ACTIVITY: What you return should be only the lines starting at the one that contains "Screen dimensions: 1279x720" and running to the end of the listing, exactly as written, minus any pictures.

GIVEN DATA:
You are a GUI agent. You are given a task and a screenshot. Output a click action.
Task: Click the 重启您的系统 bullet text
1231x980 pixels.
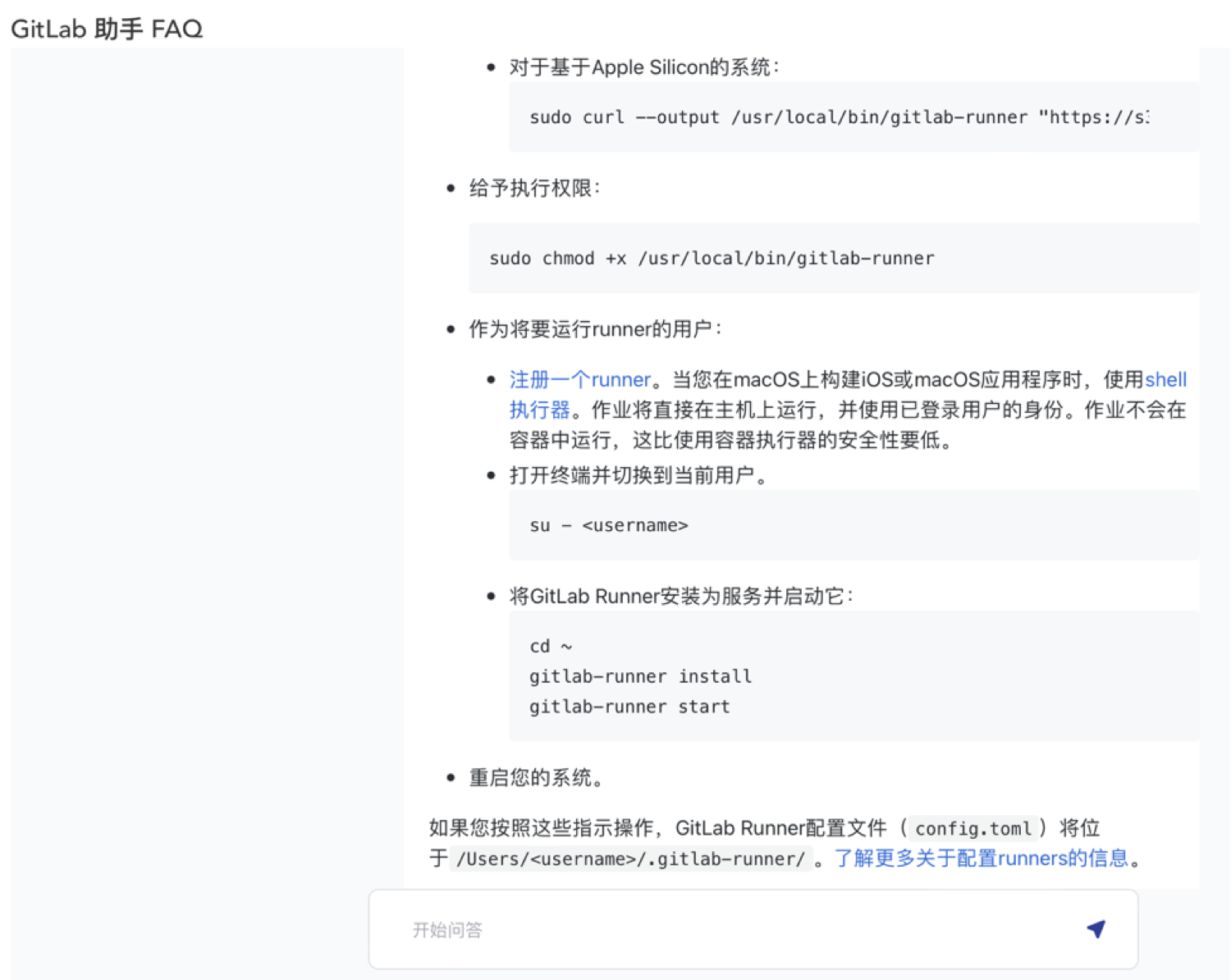click(535, 777)
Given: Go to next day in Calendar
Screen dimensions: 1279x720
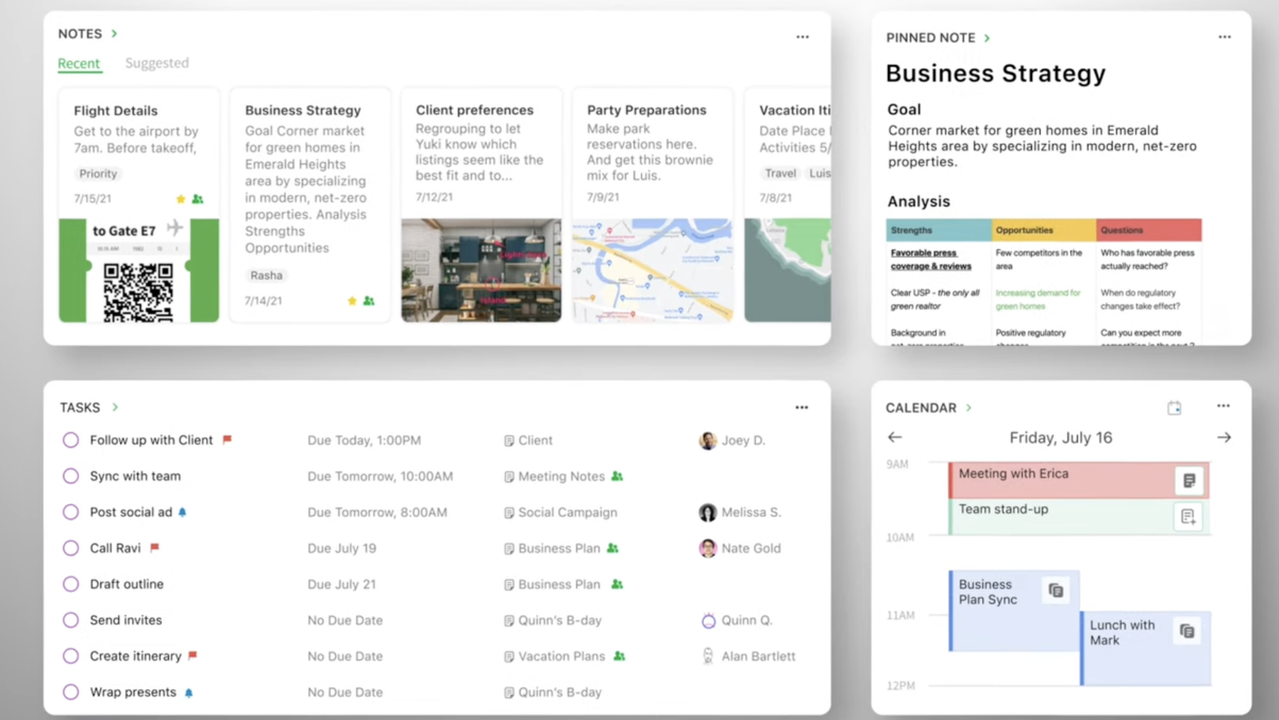Looking at the screenshot, I should 1223,438.
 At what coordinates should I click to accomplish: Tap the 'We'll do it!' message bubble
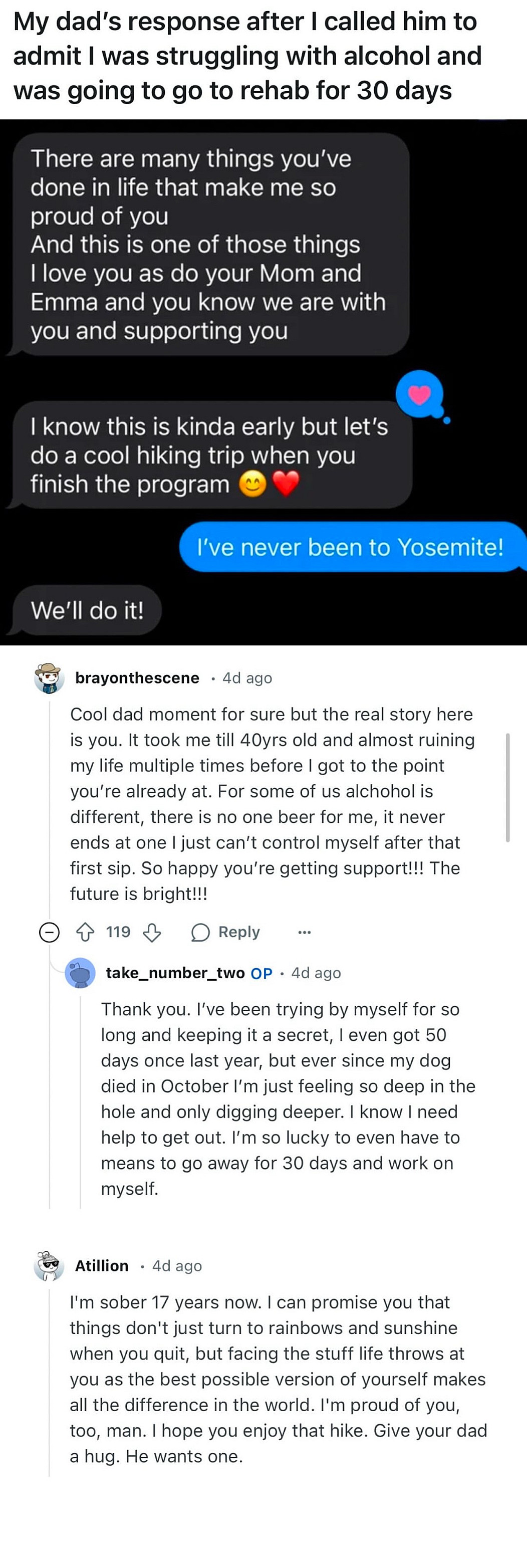pos(86,610)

ANSWER TO THIS PROBLEM:
Screen dimensions: 1279x720
Looking at the screenshot, I should 1223,438.
 At what coordinates should I click to accomplish: Tap the 'We'll do it!' message bubble
pos(86,610)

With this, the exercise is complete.